[やること]
1. 本の紹介文の内容を2文でまとめてください。
2. 本の紹介文のうち、「そんな規格外の本を、今回もご紹介できればと思います。」から「- 中学生や高校生でもわかる表現で書かれているか?」までを一字一句変えずに打ち直してください。

[元の文章]
_ _ _ _ _ _ _

この本で解ける疑問は?
- 提案書を書くときにおさえておくべきポイントは?
- Why(なぜ)×5回よりも威力抜群の思考法とは?
『ペインを探せ!-なぜあなたの提案は通らないのか?-内定者への手紙』とは
「内定者への手紙」シリーズ第3弾は『ペインを探せ!-なぜあなたの提案は通らないのか?-内定者への手紙』。
こちらも相変わらず価格設定がおかしすぎる本でした。
何度も書きますが、250円で手に入る情報としては、あまりにも価値が高すぎます。
『転職の思考法』などのベストセラーをコンスタントに生み出されている作家さんでもあり、経営者でもある北野さんの仕事術が、ハーゲンダッツとほぼ同額で手に入る。
そんな規格外の本を、今回もご紹介できればと思います。
※★の基準は以下の通りです。
★★★★★:満足
★★★★:やや満足
★★★:普通
★★:やや不満
★:不満
わかりやすさ
「わかりやすさ」については、以下2つの観点で評価していきます。
- 本の内容が「体系的」に分解・整理されているか?
- 中学生や高校生でもわかる表現で書かれているか?

_ _ _ _ _ _ _

[用意したデータ]
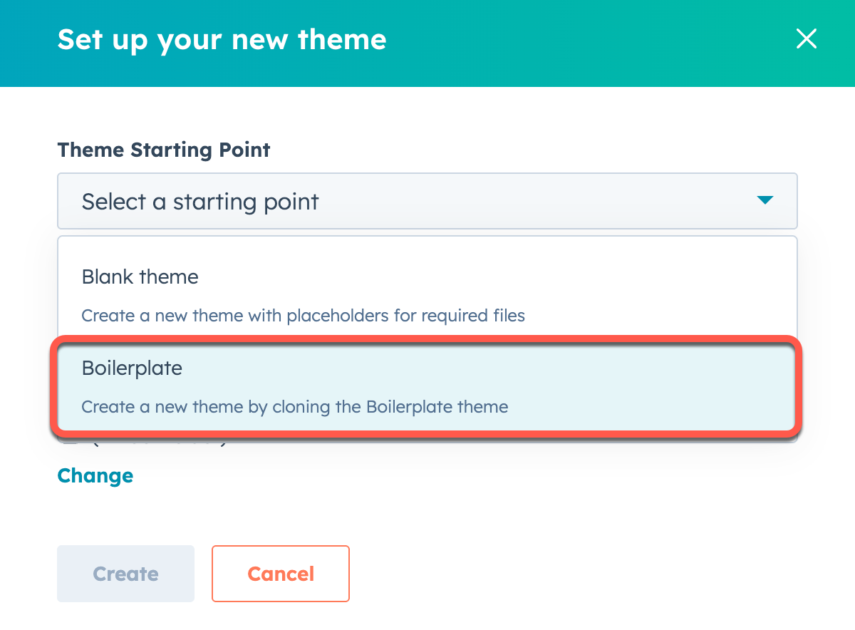Click the Theme Starting Point label
Viewport: 855px width, 630px height.
click(163, 150)
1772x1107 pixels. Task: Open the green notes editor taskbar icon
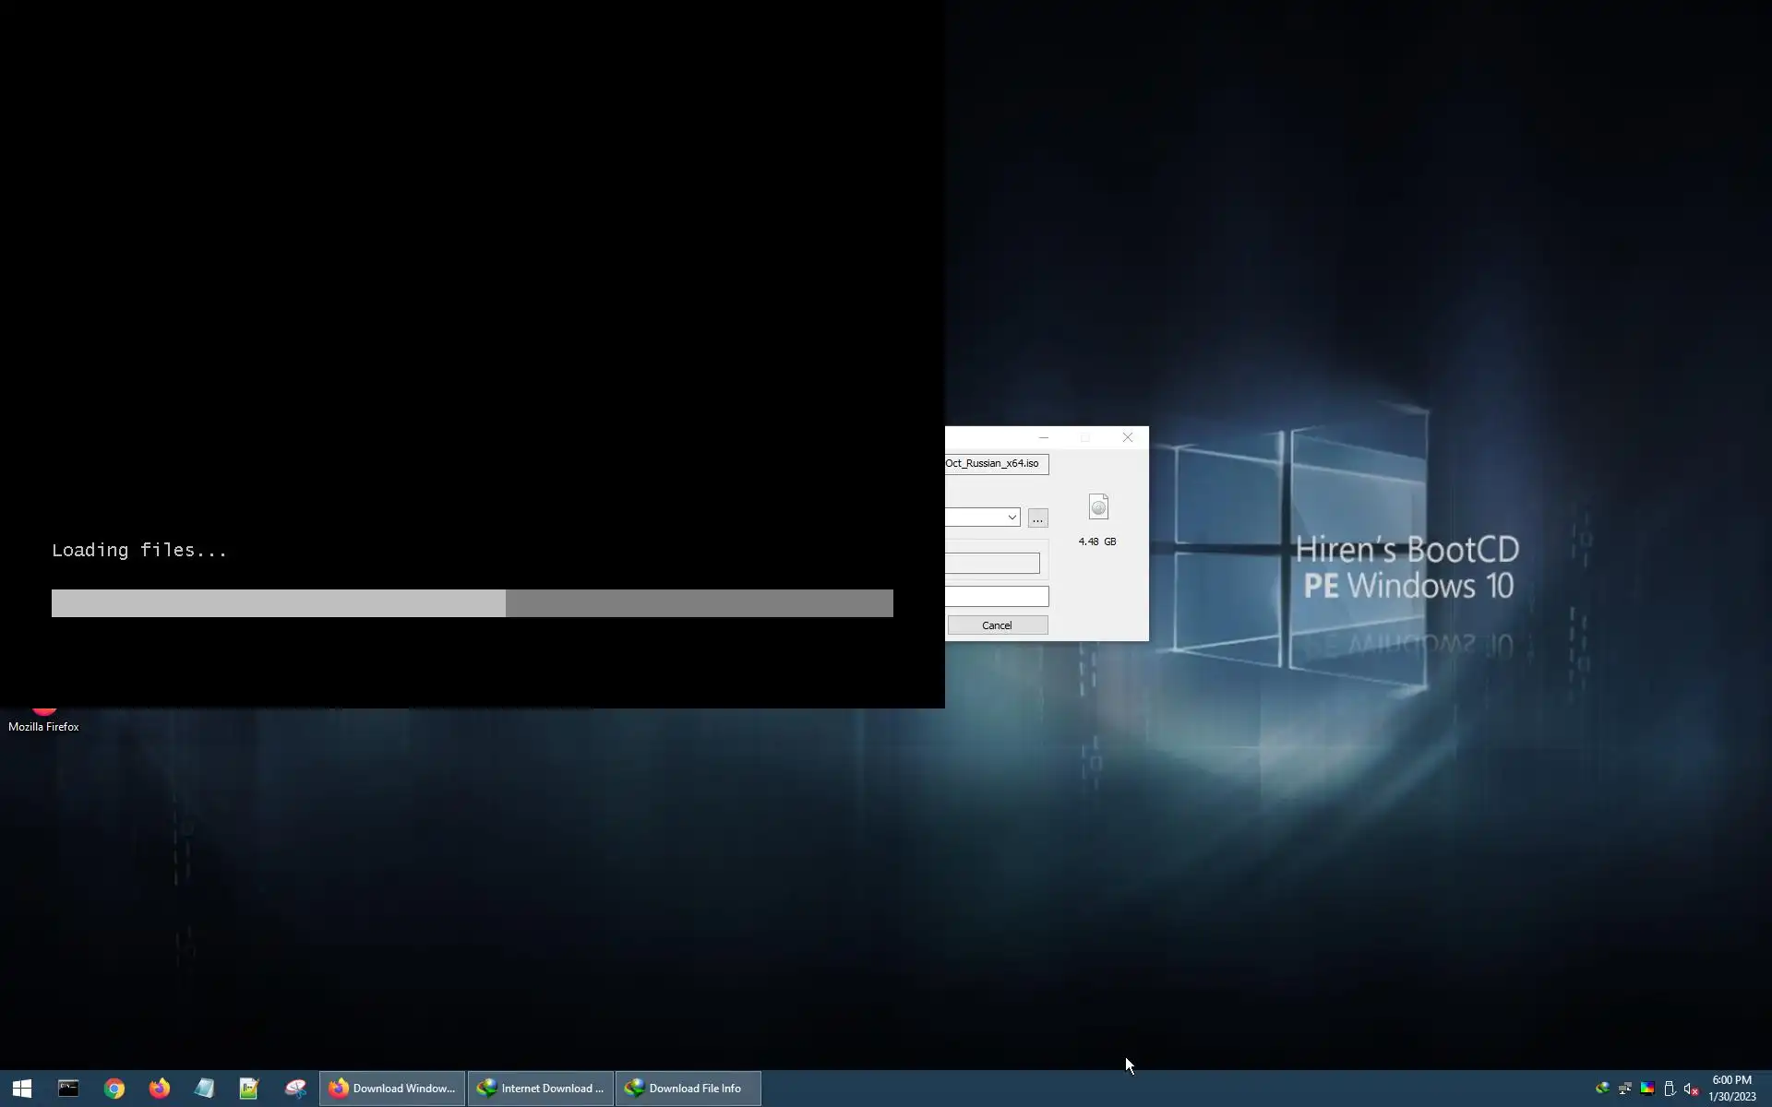pos(249,1089)
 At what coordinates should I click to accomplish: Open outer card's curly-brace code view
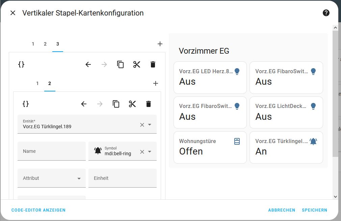tap(21, 64)
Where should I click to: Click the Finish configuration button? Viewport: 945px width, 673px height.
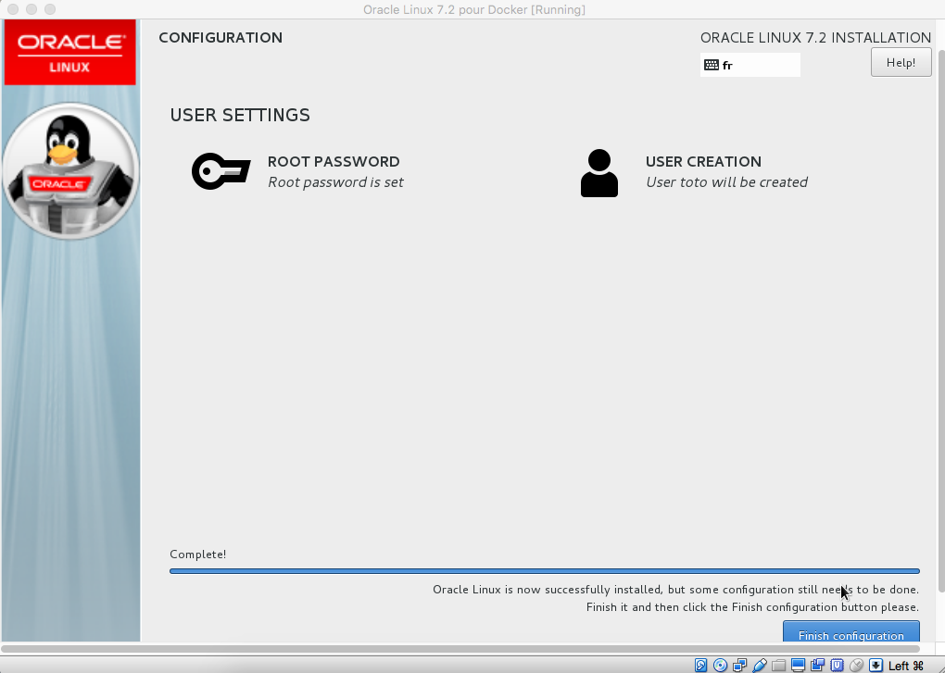click(851, 634)
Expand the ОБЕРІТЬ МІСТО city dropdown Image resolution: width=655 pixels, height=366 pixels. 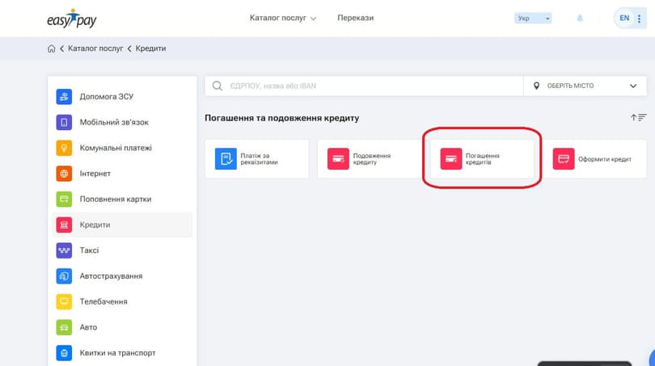coord(585,86)
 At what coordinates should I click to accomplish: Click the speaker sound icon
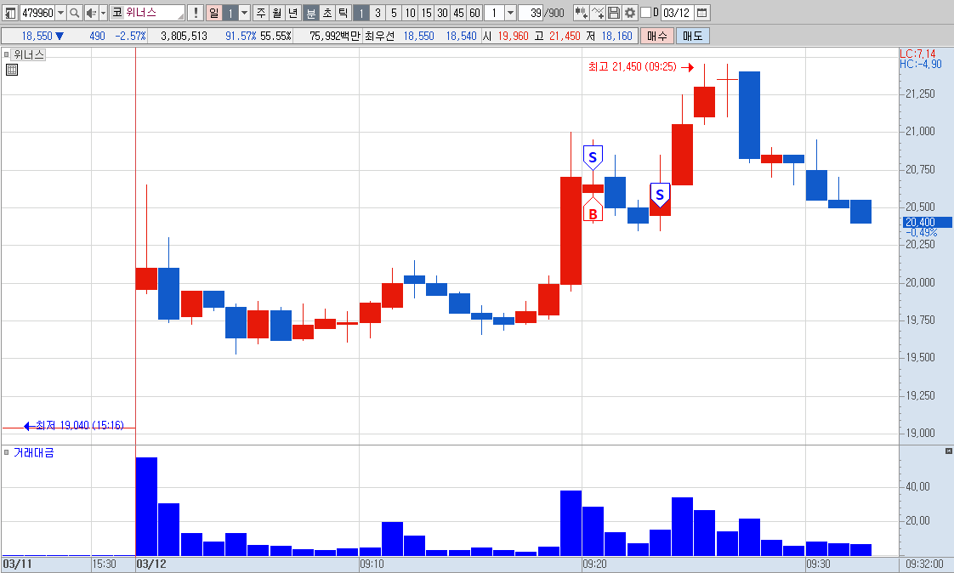point(91,13)
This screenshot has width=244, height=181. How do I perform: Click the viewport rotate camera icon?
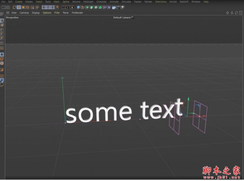tap(236, 13)
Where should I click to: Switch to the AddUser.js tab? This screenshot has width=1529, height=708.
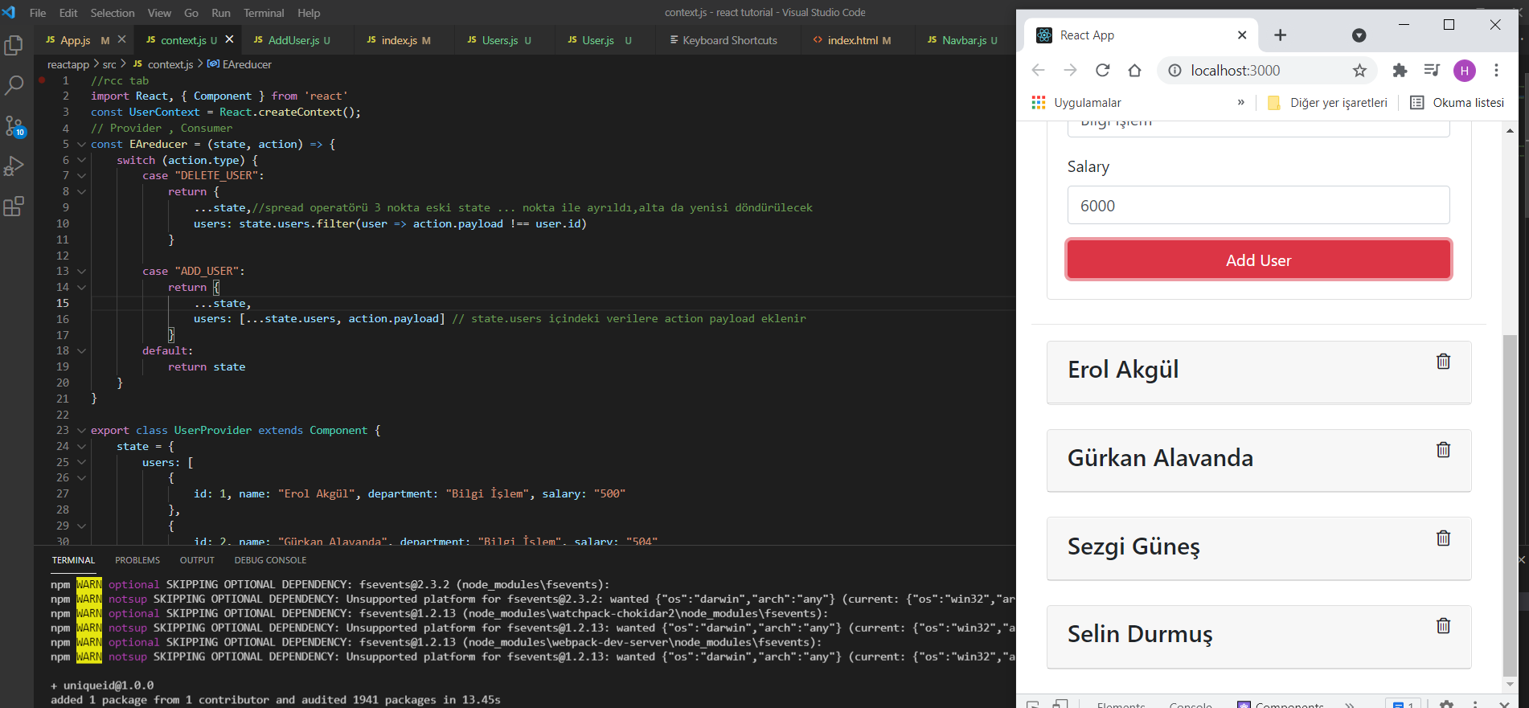[x=293, y=40]
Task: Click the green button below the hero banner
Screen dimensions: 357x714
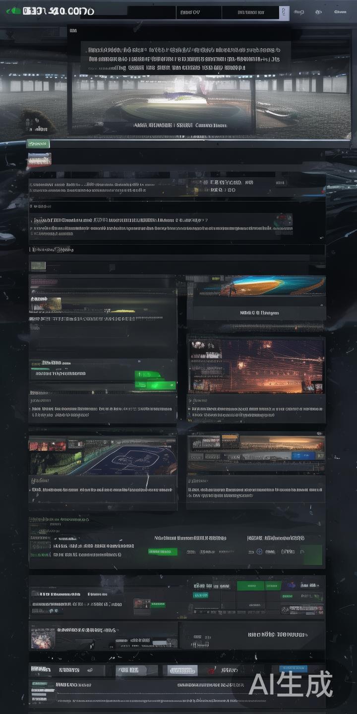Action: (x=38, y=144)
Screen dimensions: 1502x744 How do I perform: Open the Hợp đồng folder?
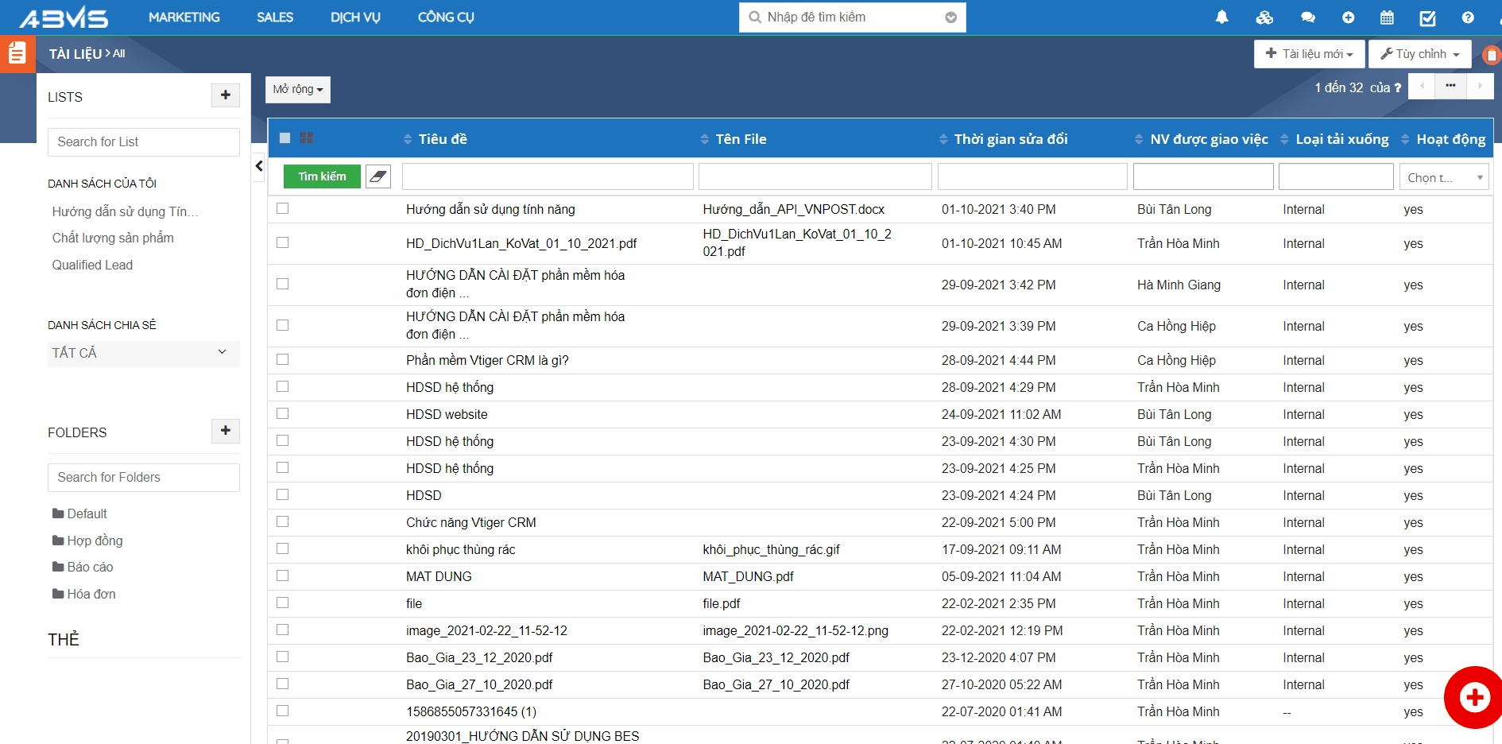(95, 541)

_ _ _ _ _ _ _

[作業の答え]
1. 『ペインを探せ!-なぜあなたの提案は通らないのか?-内定者への手紙』は「内定者への手紙」シリーズの第3弾で、250円で手に入る情報としては価値が高すぎる本として紹介されています。『転職の思考法』などのベストセラーを出している作家で経営者でもある北野さんの仕事術が、ハーゲンダッツとほぼ同じ値段で手に入り、わかりやすさは内容が体系的に整理されているか、中学生や高校生でもわかる表現かという2つの観点で評価されます。

2.
そんな規格外の本を、今回もご紹介できればと思います。
※★の基準は以下の通りです。
★★★★★:満足
★★★★:やや満足
★★★:普通
★★:やや不満
★:不満
わかりやすさ
「わかりやすさ」については、以下2つの観点で評価していきます。
- 本の内容が「体系的」に分解・整理されているか?
- 中学生や高校生でもわかる表現で書かれているか?